An empirical study of LLM-based refactoring consistency
摘要
Behavioral consistency plays an important role in improving software evolution efficiency and guaranteeing software reliability in modern software refactoring. Although large language models (LLMs) demonstrate great potential in multiple software engineering tasks, including code generation, code completion, and code repair, few works have been conducted on LLM-based code refactoring. Furthermore, existing works are confused about how LLMs impact refactoring consistency. Therefore, there is an urgent need to conduct a systematic evaluation of behavioral consistency before and after refactoring. To this end, this paper conducts the first empirical study on LLM-based refactoring consistency. Firstly, we construct a high-quality dataset DataRef with 468 Java and 544 Python code segments, and refactor them using existing LLMs (e.g., ChatGPT-3.5/4.0, CodeLlama, CodeGeeX), generating 8,096 refactored code segments. Results demonstrate that a total of 928 refactored code segments exhibit behavioral inconsistencies, while 180 cases result in refactoring failures.
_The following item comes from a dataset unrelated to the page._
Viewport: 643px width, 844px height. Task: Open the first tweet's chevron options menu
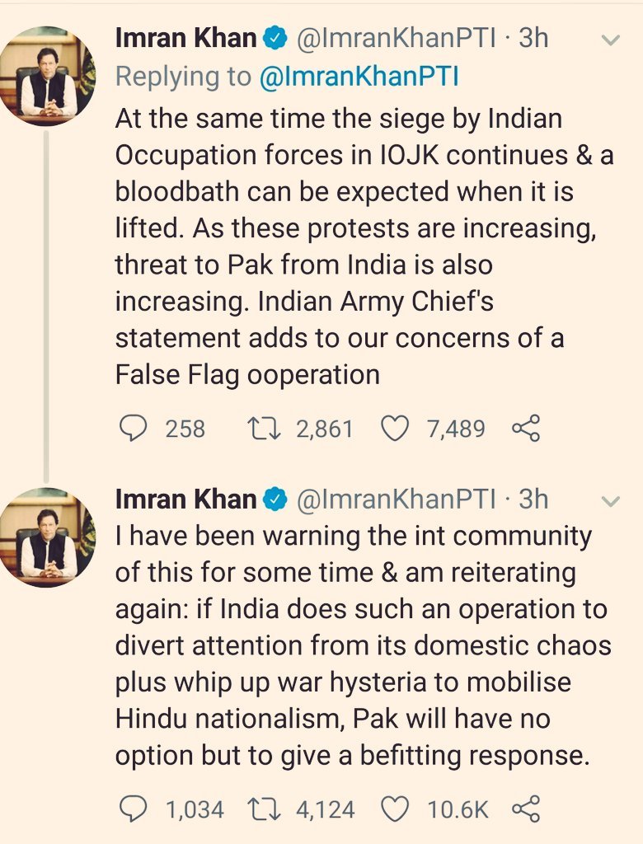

We then establish a taxonomy to classify these inconsistency patterns. Thirdly, to evaluate the refactoring ability of representative state-of-the-art LLMs released in 2025, we construct a new dataset DataRef+ from inconsistent code segments, including 272 Java and 297 Python code segments. Experimental results show that 6.06% of code segments still suffer from inconsistencies. Finally, we propose a mitigation strategy combining retrieval-augmented generation and structured few-shot prompting. As an initial validation evaluated on ChatGPT-3.5 with Python code and single-round generation, this strategy reduces the inconsistency rate by 12.46 percentage points, from 17.17% to 4.71%. Our work provides empirical evidence for enhancing consistency in LLM-based refactoring and paves the way for future research.